→ **Extrait retenu**
===============

Mylène Pardoen, archéologue des paysages son.

Portrait

Publié le 18 février 2019

Mylène Pardoen, archéologue des paysages son.

Audio infos: En quoi consiste votre métier ?

Mylène Pardoen : Je suis archéologue du paysage sonore, c’est-à-dire que j’étudie et j’analyse les sources qu’on qualifie d’hétérogènes. Ces dernières sont multiples, à la fois textuelles et visuelles. Elles me permettent de rechercher les traces du sonore du passé puisque, avant les années 1870, il n’existait pas de moyen d’enregistrement et de diffusion du son. Le passé étant « sonore », je suis confrontée à différentes problématiques : comment les Anciens traduisent les aspects sonores dans leurs documents et comment les retrouver? Mon travail consiste ensuite à proposer des modèles de restitution visuels et sonores adossés à des faits scientifiques. L’archéologie sonore est une discipline très récente et transdisciplinaire que j’ai créée puisque, jusqu’à présent, personne ne travaillait sur les aspects à la fois archéologiques et de restitution du passé sonore.

Dans le cadre de mes recherches exploratoires, je fais appel à d’autres disciplines telles que l’histoire, la sociologie, la géographie, l’urbanisme et l’archéologie. D’autres chercheurs peuvent mener une réflexion sur le son, mais pas forcément à grande échelle et, surtout, cela reste très ponctuel. Il ne faut pas oublier qu’en sciences humaines, le son est une matière que l’on découvre. Jusqu’à présent, c’était plutôt l’apanage des acousticiens, science dure avec des formules mathématiques, des recherches neurologiques également, mais les sciences humaines et sociales ne s’étaient pas vraiment penchées sur le sujet.

===============

→ **Données à traiter**
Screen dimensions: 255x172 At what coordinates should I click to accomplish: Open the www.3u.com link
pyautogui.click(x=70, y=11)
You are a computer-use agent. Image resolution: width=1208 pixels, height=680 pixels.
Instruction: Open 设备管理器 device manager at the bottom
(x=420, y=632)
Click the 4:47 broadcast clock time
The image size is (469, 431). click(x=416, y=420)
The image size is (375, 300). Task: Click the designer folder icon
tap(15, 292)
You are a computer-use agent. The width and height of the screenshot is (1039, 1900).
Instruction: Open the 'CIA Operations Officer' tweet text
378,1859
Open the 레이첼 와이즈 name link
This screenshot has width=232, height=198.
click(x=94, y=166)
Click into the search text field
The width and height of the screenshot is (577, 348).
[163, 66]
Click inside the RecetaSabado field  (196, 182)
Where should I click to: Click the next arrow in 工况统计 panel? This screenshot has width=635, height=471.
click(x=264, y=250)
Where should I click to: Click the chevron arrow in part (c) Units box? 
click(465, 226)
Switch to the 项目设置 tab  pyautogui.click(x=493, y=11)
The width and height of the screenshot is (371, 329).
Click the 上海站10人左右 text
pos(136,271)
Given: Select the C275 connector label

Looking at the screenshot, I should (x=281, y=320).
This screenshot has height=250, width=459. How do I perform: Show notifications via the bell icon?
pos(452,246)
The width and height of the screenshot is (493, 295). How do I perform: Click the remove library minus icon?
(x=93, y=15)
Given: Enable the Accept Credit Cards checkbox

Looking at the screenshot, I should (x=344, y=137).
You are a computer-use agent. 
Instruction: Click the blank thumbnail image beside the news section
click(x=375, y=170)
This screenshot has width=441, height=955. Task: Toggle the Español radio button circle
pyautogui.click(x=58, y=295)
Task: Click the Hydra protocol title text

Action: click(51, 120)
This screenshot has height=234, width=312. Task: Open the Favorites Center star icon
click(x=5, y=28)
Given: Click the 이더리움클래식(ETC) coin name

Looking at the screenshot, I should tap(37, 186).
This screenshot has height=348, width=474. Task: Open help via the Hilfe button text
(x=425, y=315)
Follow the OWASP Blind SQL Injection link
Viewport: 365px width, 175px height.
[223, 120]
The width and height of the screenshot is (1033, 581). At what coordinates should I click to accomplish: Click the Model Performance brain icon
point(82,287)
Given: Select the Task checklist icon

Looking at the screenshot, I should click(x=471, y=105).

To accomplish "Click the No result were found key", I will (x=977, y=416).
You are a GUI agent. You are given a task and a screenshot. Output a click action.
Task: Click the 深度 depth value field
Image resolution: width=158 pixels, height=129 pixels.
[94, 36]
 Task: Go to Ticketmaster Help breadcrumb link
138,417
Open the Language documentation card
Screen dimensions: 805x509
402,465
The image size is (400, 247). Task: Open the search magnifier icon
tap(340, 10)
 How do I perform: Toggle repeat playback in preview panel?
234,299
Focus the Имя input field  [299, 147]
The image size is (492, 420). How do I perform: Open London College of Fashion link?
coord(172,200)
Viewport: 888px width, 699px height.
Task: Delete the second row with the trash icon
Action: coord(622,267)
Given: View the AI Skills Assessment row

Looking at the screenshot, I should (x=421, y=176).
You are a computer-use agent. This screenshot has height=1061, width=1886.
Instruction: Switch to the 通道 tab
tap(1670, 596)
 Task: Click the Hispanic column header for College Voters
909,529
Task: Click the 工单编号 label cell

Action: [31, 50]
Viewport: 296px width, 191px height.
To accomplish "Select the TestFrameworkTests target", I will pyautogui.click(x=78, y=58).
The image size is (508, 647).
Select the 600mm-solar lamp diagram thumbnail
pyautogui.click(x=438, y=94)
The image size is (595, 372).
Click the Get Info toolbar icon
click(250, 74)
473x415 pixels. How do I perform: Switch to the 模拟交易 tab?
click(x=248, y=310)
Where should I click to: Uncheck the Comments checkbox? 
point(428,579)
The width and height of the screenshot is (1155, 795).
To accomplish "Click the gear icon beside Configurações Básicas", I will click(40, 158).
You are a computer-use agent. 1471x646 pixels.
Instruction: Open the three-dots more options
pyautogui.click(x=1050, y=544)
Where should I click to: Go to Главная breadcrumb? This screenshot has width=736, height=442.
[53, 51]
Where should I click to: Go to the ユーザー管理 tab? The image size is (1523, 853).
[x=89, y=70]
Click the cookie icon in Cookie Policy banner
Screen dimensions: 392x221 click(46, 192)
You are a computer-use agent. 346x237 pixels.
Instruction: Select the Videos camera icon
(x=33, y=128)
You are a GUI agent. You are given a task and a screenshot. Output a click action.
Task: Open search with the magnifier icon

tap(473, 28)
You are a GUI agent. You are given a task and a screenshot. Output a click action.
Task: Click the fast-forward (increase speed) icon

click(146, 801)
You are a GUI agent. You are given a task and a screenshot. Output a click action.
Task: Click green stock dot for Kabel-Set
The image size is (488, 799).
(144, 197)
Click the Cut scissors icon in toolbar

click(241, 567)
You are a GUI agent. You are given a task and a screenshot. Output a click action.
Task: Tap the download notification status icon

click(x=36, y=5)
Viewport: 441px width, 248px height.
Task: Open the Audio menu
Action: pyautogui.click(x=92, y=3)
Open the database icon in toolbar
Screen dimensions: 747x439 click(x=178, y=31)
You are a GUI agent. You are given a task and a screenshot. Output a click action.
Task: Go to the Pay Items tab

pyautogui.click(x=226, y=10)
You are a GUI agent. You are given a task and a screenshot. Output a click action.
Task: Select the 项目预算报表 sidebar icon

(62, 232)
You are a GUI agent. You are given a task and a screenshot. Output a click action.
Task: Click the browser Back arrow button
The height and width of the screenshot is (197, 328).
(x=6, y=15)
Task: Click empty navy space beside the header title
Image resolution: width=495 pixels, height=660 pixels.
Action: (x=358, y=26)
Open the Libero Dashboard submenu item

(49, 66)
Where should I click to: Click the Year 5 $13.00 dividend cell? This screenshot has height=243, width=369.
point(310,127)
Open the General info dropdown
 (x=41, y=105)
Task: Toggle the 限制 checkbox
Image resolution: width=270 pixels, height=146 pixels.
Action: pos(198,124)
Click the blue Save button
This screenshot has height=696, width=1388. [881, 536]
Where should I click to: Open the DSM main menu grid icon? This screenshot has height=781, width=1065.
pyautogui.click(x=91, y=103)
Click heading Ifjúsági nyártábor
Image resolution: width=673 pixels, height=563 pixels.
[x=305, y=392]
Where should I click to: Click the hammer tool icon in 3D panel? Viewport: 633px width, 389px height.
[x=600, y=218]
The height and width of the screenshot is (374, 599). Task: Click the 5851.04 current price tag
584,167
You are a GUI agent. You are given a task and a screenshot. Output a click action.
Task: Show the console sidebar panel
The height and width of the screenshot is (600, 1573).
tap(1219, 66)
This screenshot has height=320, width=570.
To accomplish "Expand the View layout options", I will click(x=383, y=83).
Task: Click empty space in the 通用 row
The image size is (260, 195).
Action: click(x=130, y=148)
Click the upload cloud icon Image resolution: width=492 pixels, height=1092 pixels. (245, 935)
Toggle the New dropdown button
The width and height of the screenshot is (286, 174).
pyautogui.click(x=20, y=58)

===============

→ **Travail demandé**
(a) Énumérez les disciplines auxquelles Mylène Pardoen dit faire appel dans ses recherches exploratoires, d'après l'entretien.
(b) Mettez à jour les lignes des données, depuis la première jusqu'à celle qui contient "Click inside the", incluse. Remplacez-y "Instruction" par "Consigne" et ne rendez que ces lignes.

→ **Corrigé**
(a) l'histoire, la sociologie, la géographie, l'urbanisme et l'archéologie

(b)
Screen dimensions: 255x172 At what coordinates should I click to accomplish: Open the www.3u.com link
pyautogui.click(x=70, y=11)
You are a computer-use agent. Image resolution: width=1208 pixels, height=680 pixels.
Consigne: Open 设备管理器 device manager at the bottom
(x=420, y=632)
Click the 4:47 broadcast clock time
The image size is (469, 431). click(x=416, y=420)
The image size is (375, 300). Task: Click the designer folder icon
tap(15, 292)
You are a computer-use agent. The width and height of the screenshot is (1039, 1900).
Consigne: Open the 'CIA Operations Officer' tweet text
378,1859
Open the 레이첼 와이즈 name link
This screenshot has width=232, height=198.
click(x=94, y=166)
Click into the search text field
The width and height of the screenshot is (577, 348).
[163, 66]
Click inside the RecetaSabado field  (196, 182)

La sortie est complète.